- **Ziel 1**
Was ist der Dichter laut dem Dokument in der objectiven universellen Intuition?
---------- Dokument ----------
Er freut sich mit dem
Fröhlichen und trauert mit dem Trauernden. Er zürnt mit dem Zürnenden, haßt und
liebt mit dem Hassenden und Liebenden, ist von Neid oder Rache entbrannt mit dem
Neidischen oder Rachsüchtigen. Kurz, da gibt es keinen Affect und keine Leidenschaft,
keine glückliche oder unglückliche Situation, keinen guten oder bösen Charakter, in
die er sich nicht zu versetzen und zu versenken wüßte; und doch wieder schwebt er frei
über dem Allen, denn er ist dieses Alles nicht, sondern durchschaut es nur, er tritt
wohl für eine Weile aus sich heraus und versenkt sich ganz in den Gegenstand, den er
uns eben schildert, aber er bleibt nicht drin stecken, sondern zieht sich wieder
heraus und kehrt mit gleicher Lust und Liebe in andere Gestalten ein; denn in der
universellen Anschauung ist er ja nicht Einer, wie er in der Realität nur diese
bestimmte, einzelne Person ist, sondern er ist Alles.
Der Realität nach Einer
seiend, ist er in der objectiven universellen Intuition allumfassendes Wesen.
Dies ist der wahre Sinn des Worts, daß der Dichter ein Seher.
---------- Gegebene Daten ----------
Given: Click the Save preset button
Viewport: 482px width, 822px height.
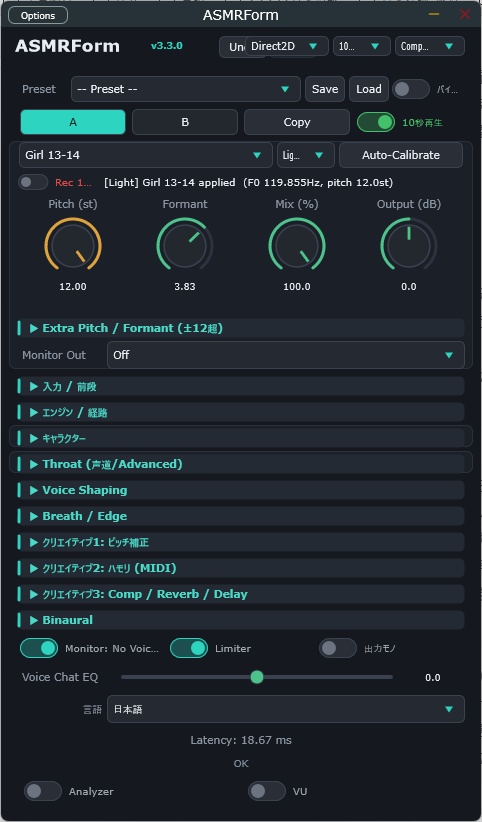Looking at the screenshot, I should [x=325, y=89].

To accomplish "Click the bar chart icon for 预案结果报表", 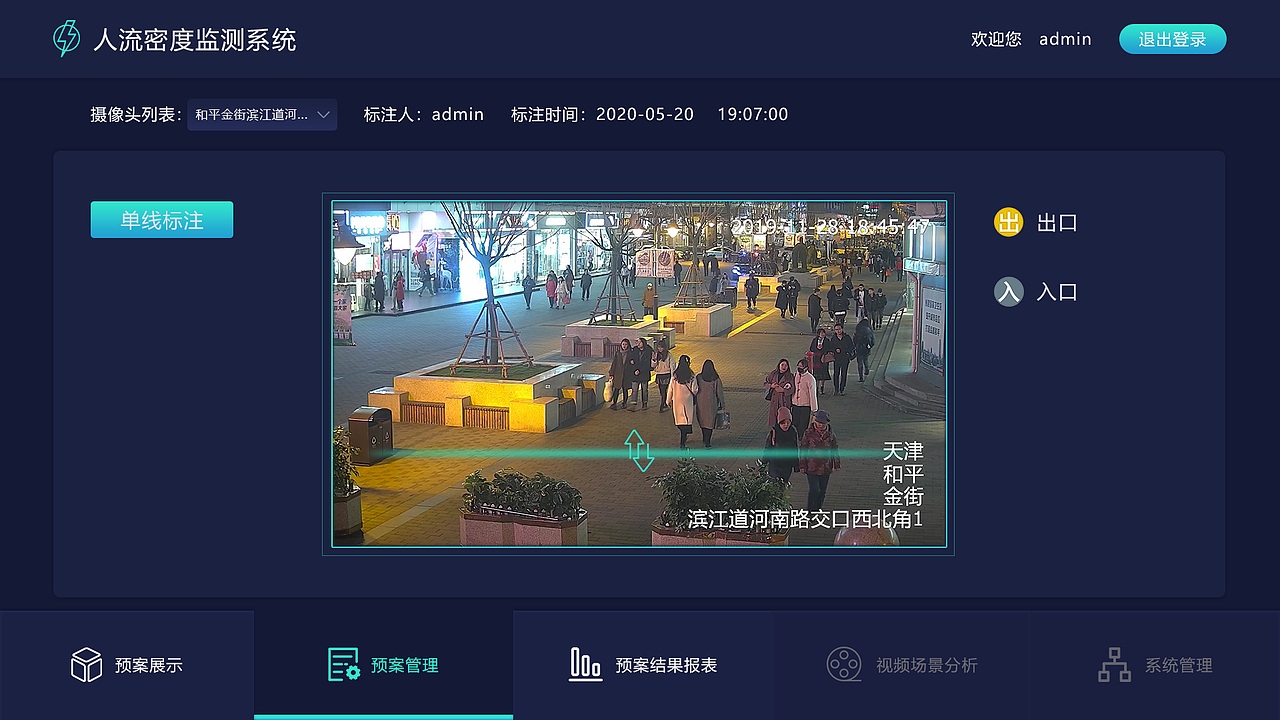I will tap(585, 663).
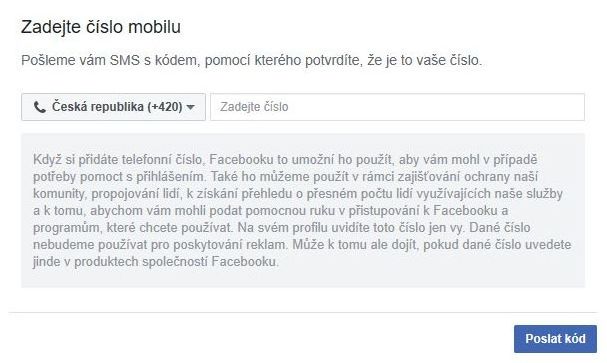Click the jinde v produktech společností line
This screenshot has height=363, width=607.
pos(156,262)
----------
- **Ziel 2**
Mache aus den Zeilen der Auflistung vom Anfang bis einschließlich der Zeile mit „Looking at the“ eine nummerierte Liste. Lass Leerzeilen und die Bilder dabei weg.

- **Erwartete Ausgabe 1**
Er ist ein allumfassendes Wesen.

- **Erwartete Ausgabe 2**
1. Given: Click the Save preset button
2. Viewport: 482px width, 822px height.
3. Looking at the screenshot, I should [x=325, y=89].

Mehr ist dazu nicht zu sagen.